Matching Multi-Line Regular Expression Patterns In MULTILINE Mode (?m)

Posted November 5, 2009 at 2:04 PM by Ben Nadel

Tags: ColdFusion

This morning, I was (and am still) having a problem getting some MULTILINE regular expression patterns to match properly. As such, I wanted to put a quick blog post together as a sanity check for myself. As I have blogged about before, when a Java regular expression is running in multiline mode (as denoted by the "?m" flag), the "^" and "$" expressions match the line start and line terminator (respectively) rather than the start and end of the source string. This allows us to do line-level pattern matching.

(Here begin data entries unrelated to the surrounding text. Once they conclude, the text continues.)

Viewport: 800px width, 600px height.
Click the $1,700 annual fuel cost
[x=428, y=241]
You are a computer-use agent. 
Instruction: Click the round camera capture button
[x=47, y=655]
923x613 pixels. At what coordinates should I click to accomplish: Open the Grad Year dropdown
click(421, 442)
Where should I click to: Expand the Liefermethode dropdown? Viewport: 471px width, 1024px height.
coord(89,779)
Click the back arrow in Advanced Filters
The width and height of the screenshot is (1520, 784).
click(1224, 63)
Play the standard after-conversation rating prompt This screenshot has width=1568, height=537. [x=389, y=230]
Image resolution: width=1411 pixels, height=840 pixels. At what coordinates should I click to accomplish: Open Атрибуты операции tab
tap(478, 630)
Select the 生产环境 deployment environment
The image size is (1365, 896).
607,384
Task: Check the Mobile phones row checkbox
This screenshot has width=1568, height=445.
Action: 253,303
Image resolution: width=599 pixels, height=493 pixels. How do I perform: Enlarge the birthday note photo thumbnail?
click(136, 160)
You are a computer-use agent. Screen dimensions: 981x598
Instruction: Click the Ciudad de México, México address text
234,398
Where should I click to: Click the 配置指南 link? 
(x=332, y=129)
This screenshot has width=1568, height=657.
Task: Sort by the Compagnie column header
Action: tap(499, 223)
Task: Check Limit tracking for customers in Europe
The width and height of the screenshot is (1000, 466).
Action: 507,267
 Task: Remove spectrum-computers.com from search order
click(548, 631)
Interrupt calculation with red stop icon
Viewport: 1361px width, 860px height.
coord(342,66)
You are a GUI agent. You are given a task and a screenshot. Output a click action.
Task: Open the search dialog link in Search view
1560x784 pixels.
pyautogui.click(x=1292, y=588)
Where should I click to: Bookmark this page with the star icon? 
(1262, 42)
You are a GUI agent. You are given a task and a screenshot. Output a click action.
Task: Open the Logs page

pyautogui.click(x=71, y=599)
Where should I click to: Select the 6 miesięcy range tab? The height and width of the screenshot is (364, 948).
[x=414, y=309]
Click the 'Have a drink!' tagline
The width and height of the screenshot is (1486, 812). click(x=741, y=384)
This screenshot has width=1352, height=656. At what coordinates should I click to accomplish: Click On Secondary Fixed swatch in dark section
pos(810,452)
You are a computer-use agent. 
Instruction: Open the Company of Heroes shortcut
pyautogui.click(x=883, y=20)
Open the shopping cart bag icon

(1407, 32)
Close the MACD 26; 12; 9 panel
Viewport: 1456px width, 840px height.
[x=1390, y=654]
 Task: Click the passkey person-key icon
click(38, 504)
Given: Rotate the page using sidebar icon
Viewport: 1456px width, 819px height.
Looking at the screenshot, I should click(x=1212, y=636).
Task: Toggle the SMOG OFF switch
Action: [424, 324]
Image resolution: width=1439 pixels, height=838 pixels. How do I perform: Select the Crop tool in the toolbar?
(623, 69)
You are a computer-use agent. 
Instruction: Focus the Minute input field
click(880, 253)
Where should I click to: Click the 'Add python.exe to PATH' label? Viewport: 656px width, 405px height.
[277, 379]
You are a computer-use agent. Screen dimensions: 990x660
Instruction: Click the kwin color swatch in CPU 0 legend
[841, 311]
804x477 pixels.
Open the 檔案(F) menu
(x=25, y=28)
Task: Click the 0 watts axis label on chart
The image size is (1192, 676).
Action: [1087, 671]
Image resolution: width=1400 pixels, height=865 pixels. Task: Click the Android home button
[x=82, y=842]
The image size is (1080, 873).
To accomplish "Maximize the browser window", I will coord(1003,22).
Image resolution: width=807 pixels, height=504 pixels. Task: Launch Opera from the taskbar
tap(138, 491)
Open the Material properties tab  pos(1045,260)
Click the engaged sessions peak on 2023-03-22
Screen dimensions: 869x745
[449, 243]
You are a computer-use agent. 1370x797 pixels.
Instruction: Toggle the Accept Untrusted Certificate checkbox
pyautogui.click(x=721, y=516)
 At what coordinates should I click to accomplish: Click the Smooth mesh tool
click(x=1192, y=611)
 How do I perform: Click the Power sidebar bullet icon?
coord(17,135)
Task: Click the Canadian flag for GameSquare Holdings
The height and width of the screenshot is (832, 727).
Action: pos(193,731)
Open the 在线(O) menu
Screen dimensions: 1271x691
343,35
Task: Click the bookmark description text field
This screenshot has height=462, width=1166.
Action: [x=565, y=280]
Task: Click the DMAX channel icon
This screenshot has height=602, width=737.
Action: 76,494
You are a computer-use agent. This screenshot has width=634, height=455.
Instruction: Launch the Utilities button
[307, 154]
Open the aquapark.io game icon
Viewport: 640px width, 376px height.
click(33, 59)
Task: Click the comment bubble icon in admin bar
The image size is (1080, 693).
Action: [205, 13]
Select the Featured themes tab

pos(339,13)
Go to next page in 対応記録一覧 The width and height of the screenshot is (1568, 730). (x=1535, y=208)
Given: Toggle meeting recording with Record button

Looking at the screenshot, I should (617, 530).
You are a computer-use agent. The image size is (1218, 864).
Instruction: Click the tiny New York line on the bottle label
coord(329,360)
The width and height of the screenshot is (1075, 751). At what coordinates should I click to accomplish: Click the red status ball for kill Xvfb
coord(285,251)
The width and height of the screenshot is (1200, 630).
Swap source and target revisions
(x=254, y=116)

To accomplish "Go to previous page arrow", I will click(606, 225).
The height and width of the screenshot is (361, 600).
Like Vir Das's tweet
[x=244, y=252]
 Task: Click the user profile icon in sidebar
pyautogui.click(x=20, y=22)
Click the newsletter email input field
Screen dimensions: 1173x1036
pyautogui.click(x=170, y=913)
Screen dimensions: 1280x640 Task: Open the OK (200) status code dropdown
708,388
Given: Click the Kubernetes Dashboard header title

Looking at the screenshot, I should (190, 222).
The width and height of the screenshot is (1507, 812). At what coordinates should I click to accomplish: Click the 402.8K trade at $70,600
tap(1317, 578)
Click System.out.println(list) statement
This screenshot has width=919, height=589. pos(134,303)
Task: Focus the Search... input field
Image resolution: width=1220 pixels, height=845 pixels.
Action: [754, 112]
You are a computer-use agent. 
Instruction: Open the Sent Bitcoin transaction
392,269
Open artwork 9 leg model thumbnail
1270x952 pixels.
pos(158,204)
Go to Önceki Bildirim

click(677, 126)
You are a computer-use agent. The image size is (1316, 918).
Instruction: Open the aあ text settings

This is really useful; but, when we are running our regular expressions in multiline mode, we have to be aware that the new line and carriage return data is not matched inside of the ^ and $ expressions. As such, if we want to match a pattern across multiple lines in multiline mode, we have to define the new line and carriage return expressions explicitly in our pattern. To see this, take a look at the following demo:

  • <!--- Store target data. --->
  • <cfsavecontent variable="data">
  • AAAAAAAAAABBBBBBBBBB
  • CCCCCCCCCCDDDDDDDDDD
  • EEEEEEEEEEFFFFFFFFFF
  • GGGGGGGGGGHHHHHHHHHH
  • </cfsavecontent>
  •  
  • <!---
  • Create the Java pattern. Note that we are using the
  • MULTILINE mode flag; this will allow ^ and $ to match the
  • line delimiters.
  • --->
  • <cfset pattern = createObject( "java", "java.util.regex.Pattern" )
  • .compile(
  • javaCast(
  • "string",
  • (
  • "(?m)D.++$" &
  • "(\r\n?|\n)" &
  • "^.*+$" &
  • "(\r\n?|\n)" &
  • "^G"
  • ))
  • )
  • />
  •  
  • <!--- Get the matcher for our target text. --->
  • <cfset matcher = pattern.matcher(
  • javaCast( "string", trim( data ) )
  • ) />
  •  
  • <!--- Move to the first match. --->
  • <cfset matcher.find() />
  •  
  • <!--- Output the first match. --->
  • [#matcher.group()#]

Here, we start out matching the letter "D" and then everything until the end of the line (remember that in Java, the "dot" does not match line terminators until DOTALL mode [aka. single-line mode] is turned on using ?s). We then add the line terminators to the pattern. We then match the entire next line and match its line terminators. We then match the line start followed by "G". When we run this code, we get the followingg output:

[DDDDDDDDDD
EEEEEEEEEEFFFFFFFFFF
G]

Anyway, nothing revolutionary going on here; like I said above, I mostly put this post together as a sanity check for myself to make sure that I really understood what was going on in Java's multiline mode.




Reader Comments

Nov 5, 2009 at 2:43 PM // reply »
32 Comments

Did you look to see if it would return the end of line character if in single line mode? I have an idea how I would go about it and may try it later.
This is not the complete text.